Now, you can generate explanations to understand why UMAP (or any other DR technique) imposed that cluster formation.

import random
import numpy as np
# our library
import dr_explainer as dre


# fit the dataset
clusterShapley = dre.ClusterShapley()
clusterShapley.fit(X, y)

# compute explanations for data subset

to_explain = np.array(random.sample(X.tolist(), int(X.shape[0] * 0.2)))

shap_values = clusterShapley.transform(to_explain)
The matrix shap_values of shape (3, 30, 4) contains:
  • the features' contributions for each class (3);
  • upon the samples used to generate explanations (30);
  • for each feature (4).

Visualize the contributions using SHAP plot

For now, you can rely on SHAP library to visualize the contributions

klass = 0
c_exp = shap.Explanation(shap_values[klass], data=to_explain, feature_names=data.feature_names)
shap.plots.beeswarm(c_exp)

Contributions for the embedding of class 0

The plot shows the contributions of each feature for the cohesion of the selected class. Example for 'petal length (cm)':

  • Low feature values (blue) contribute for the cohesion of the selected class.
  • Higher feature values (red) do not contribute for the cohesion.

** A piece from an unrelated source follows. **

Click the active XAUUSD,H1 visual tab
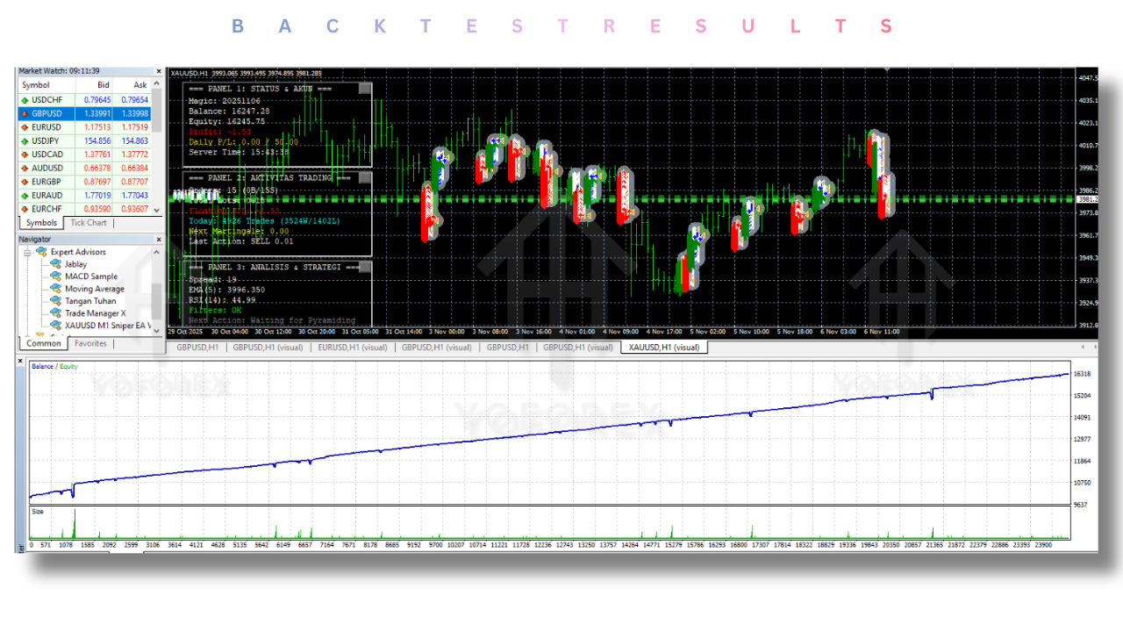Viewport: 1123px width, 632px height. 663,348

Defining your own clusters

Suppose you want to investigate why UMAP clustered 2 classes together while projecting the third one distant in 2D.

To understand that, we can use ClusterShapley to explain how the features contribute to these two major clusters.

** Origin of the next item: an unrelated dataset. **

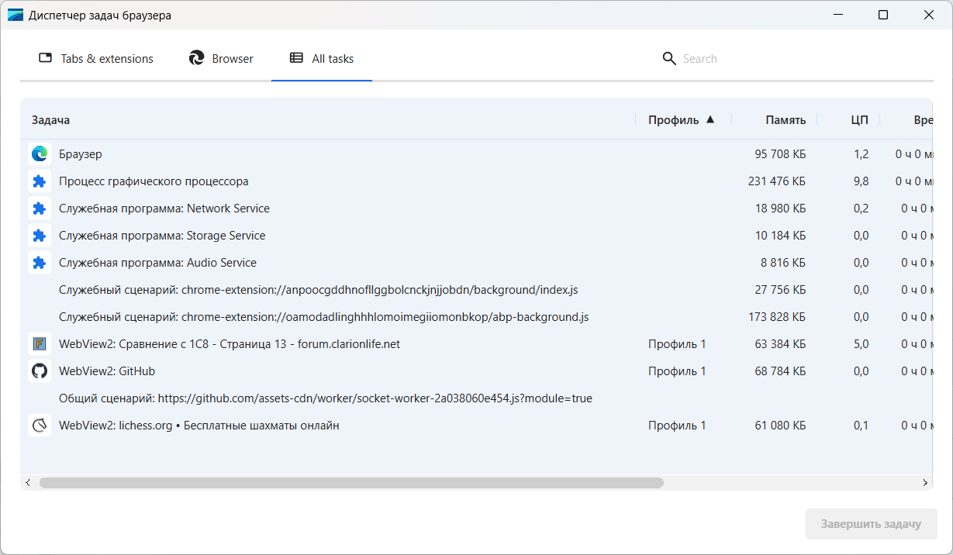
Task: Select the github socket-worker shared script row
Action: click(325, 398)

# fit KMeans with two clusters (see notebooks/ for the complete code)

Two clusters returned by KMeans on the embedding

Lets generate explanations knowing that cluster 0 is on right and cluster 1 is on left.

clusterShapley = dre.ClusterShapley()
clusterShapley.fit(X, kmeans.labels_)

shap_values = clusterShapley.transform(to_explain)

*For the right cluster*

c_exp = shap.Explanation(shap_values[0], data=to_explain, feature_names=data.feature_names)
shap.plots.beeswarm(c_exp)

Features' contributions for cluster 0

The right cluster is characterized by the low values of petal length (cm), petal width (cm), sepal length (cm).

*For the left cluster*

c_exp = shap.Explanation(shap_values[1], data=to_explain, feature_names=data.feature_names)
shap.plots.beeswarm(c_exp)

Features' contributions for cluster 1

On the other hand, the left cluster (composed by two classes) is characterized by high values of petal length (cm), petal width (cm), sepal length (cm).

Citation

Please, use the following reference to further details and to cite ClusterShapley in your work:

@article{MarcilioJr2021_ClusterShapley,
    title = {Explaining dimensionality reduction results using Shapley values},
    journal = {Expert Systems with Applications},
    volume = {178},
    pages = {115020},
    year = {2021},
    issn = {0957-4174},
    doi = {https://doi.org/10.1016/j.eswa.2021.115020},
    url = {https://www.sciencedirect.com/science/article/pii/S0957417421004619},
    author = {Wilson E. Marcílio-Jr and Danilo M. Eler}
    }

License

ClusterShapley follows the 3-clause BSD license.

ClusterShapley uses the open-source SHAP implementation from SHAP.